_Task instructions:_ Scan the records below for the line containing "Trending (542, 73)" and the line containing "Budemin Gindi (262, 1948)". Copy both, plus every line between, exactly.

==================================================

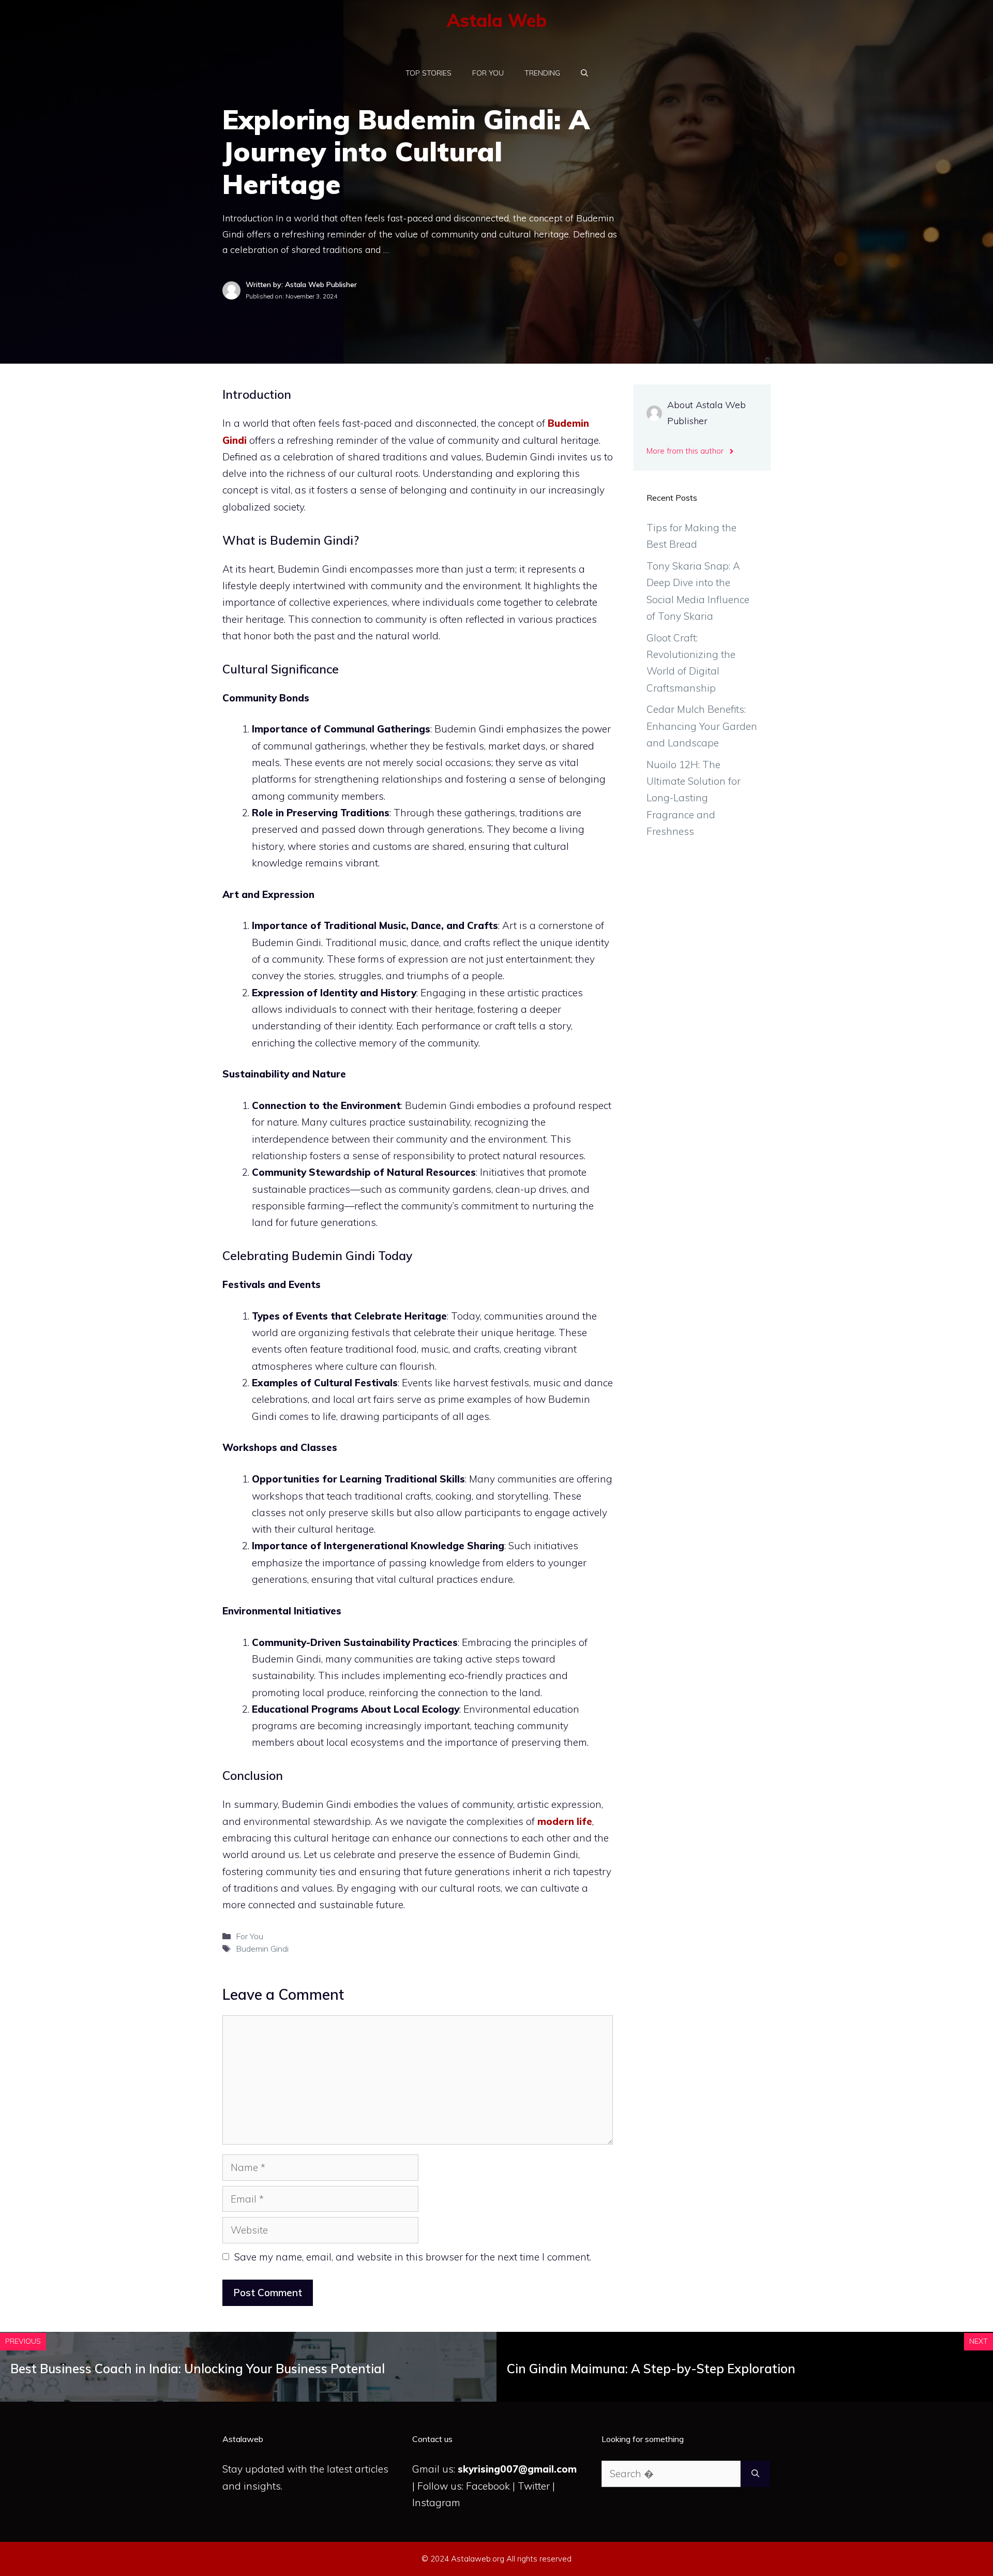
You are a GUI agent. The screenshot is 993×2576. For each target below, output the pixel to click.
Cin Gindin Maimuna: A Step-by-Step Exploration (651, 2368)
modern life (564, 1821)
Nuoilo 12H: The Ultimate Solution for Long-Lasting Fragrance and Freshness (693, 797)
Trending (542, 73)
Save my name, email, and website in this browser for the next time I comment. (412, 2257)
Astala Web (497, 20)
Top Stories (428, 73)
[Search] (755, 2474)
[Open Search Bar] (584, 72)
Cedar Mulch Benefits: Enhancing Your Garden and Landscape (701, 726)
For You (488, 73)
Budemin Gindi (262, 1948)
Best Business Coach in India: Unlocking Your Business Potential (197, 2368)
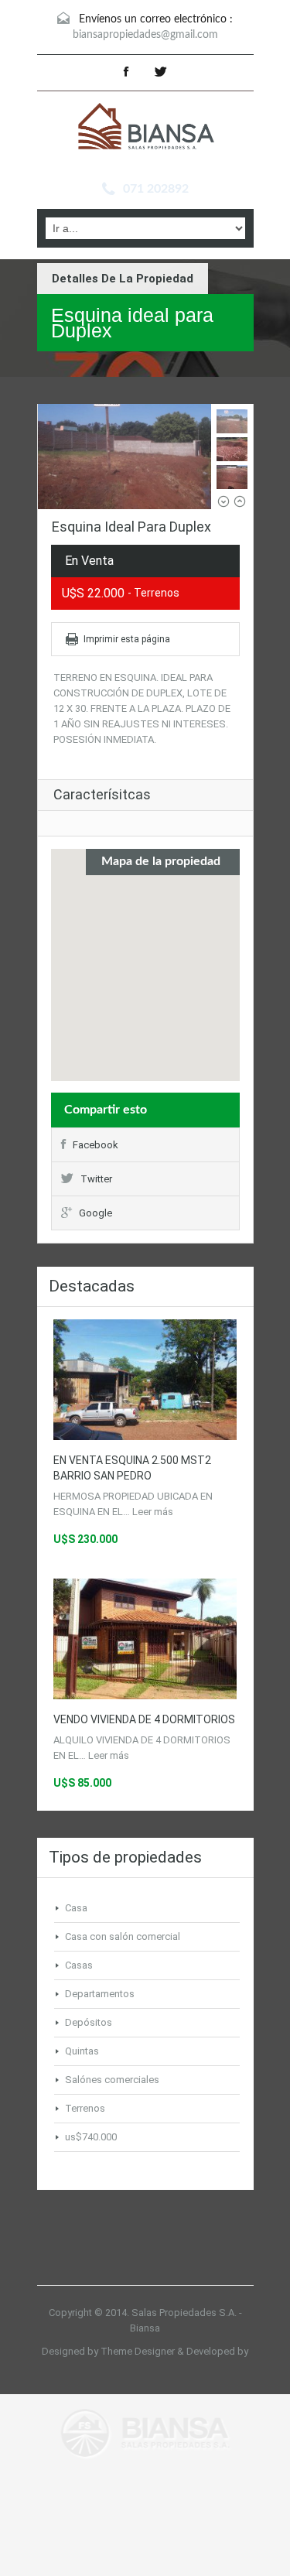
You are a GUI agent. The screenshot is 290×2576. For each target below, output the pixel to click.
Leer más (152, 1511)
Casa (76, 1908)
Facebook (95, 1145)
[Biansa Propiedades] (145, 128)
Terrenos (85, 2108)
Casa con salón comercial (122, 1936)
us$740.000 (91, 2137)
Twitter (96, 1179)
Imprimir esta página (127, 639)
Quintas (82, 2051)
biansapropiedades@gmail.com (145, 34)
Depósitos (88, 2022)
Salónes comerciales (112, 2079)
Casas (79, 1965)
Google (95, 1213)
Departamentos (100, 1994)
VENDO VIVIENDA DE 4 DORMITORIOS (144, 1719)
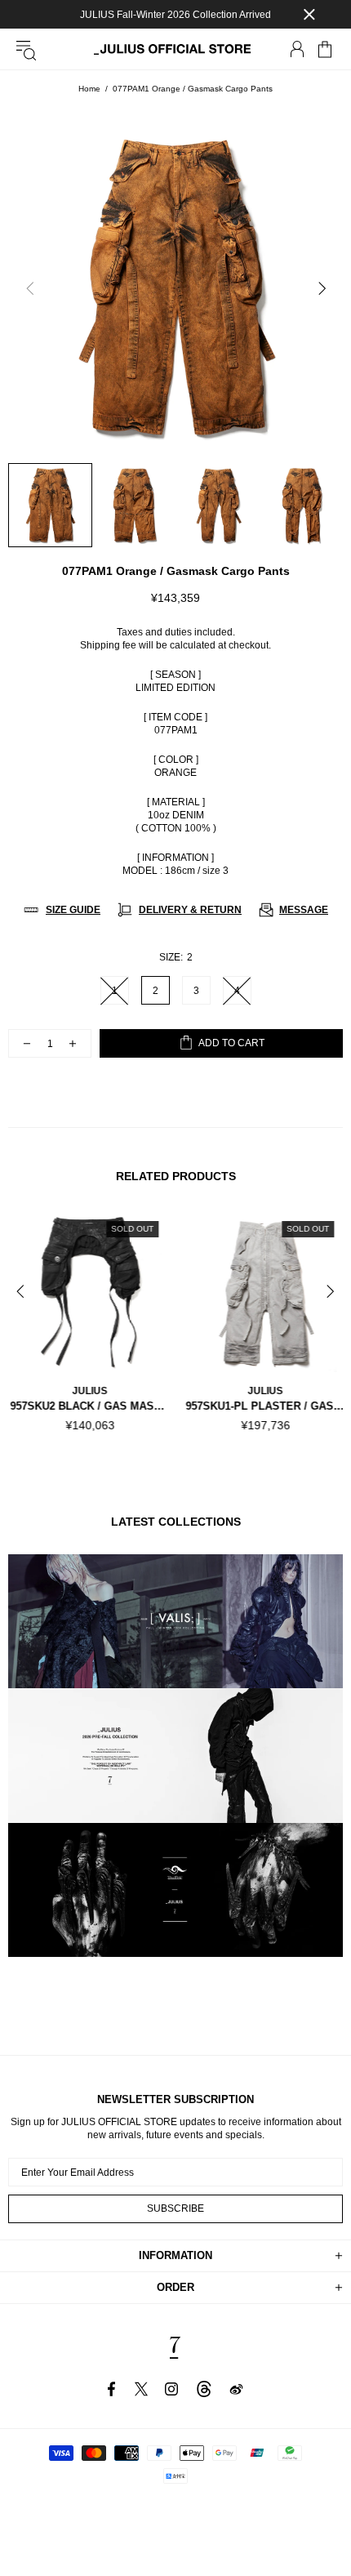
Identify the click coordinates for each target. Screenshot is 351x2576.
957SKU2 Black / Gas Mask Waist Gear (87, 1406)
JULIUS (87, 1391)
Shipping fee (108, 645)
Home (89, 88)
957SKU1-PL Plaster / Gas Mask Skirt (263, 1406)
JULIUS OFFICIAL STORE (175, 49)
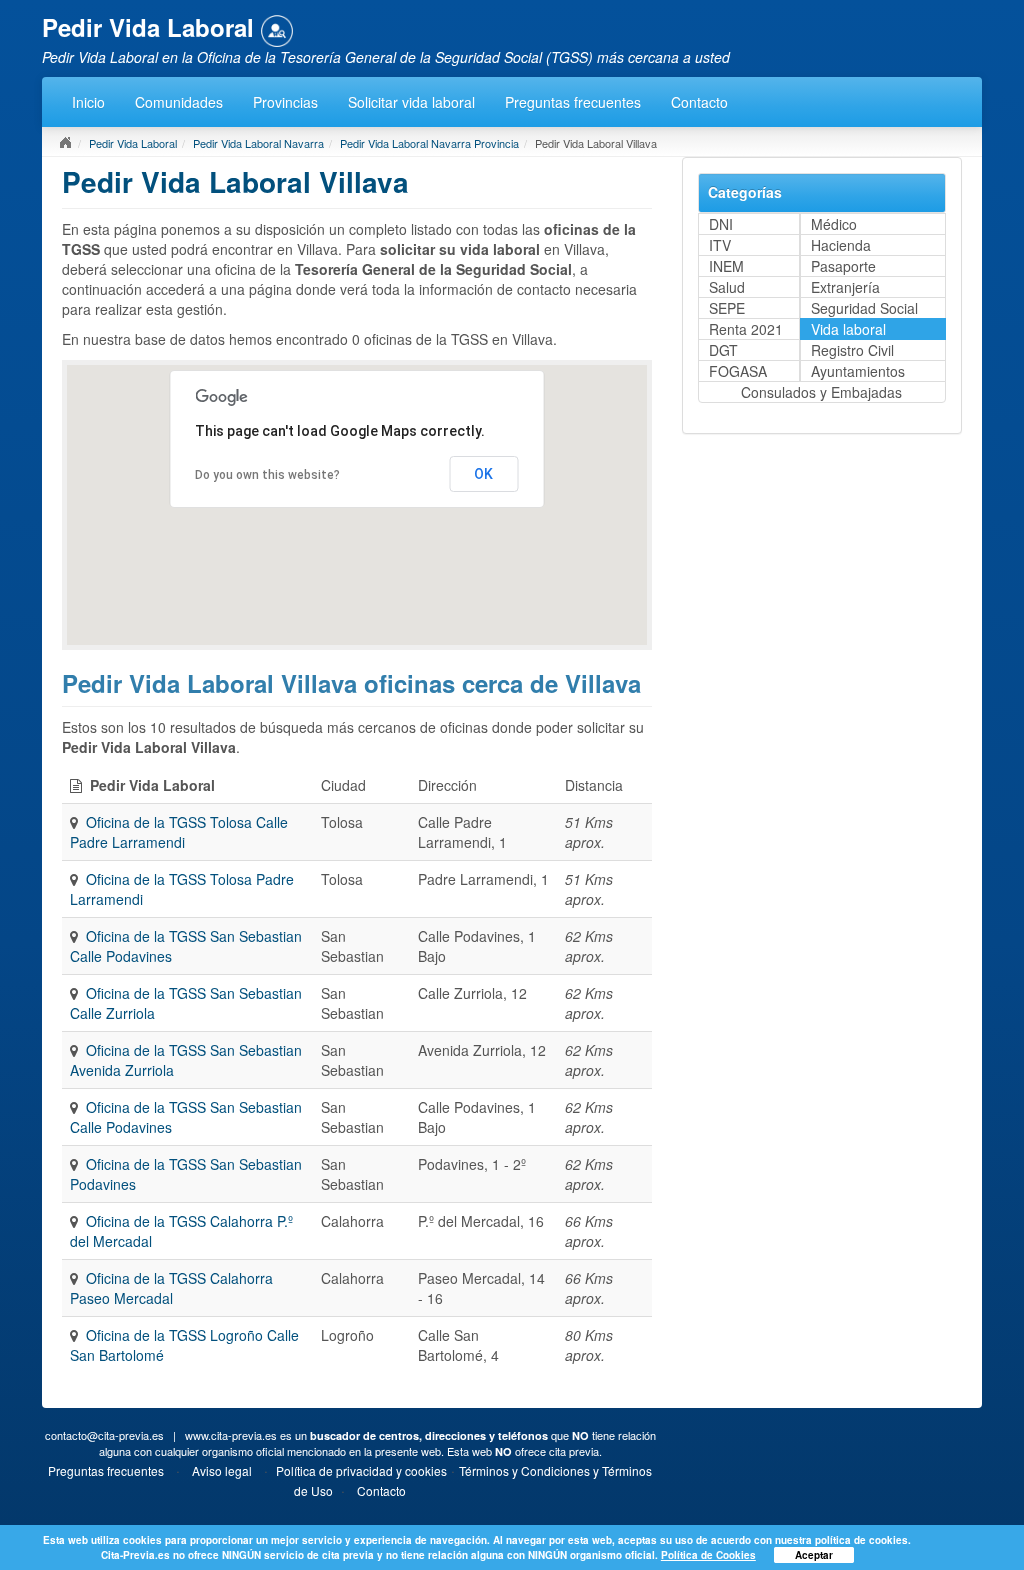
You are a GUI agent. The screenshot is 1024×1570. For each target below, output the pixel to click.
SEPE (727, 308)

==================================================

_Task result:_
Trending (542, 73)
Save my name, email, and website in this browser for the next time I comment. (412, 2257)
Astala Web (497, 20)
Top Stories (428, 73)
[Search] (755, 2474)
[Open Search Bar] (584, 72)
Cedar Mulch Benefits: Enhancing Your Garden and Landscape (701, 726)
For You (488, 73)
Budemin Gindi (262, 1948)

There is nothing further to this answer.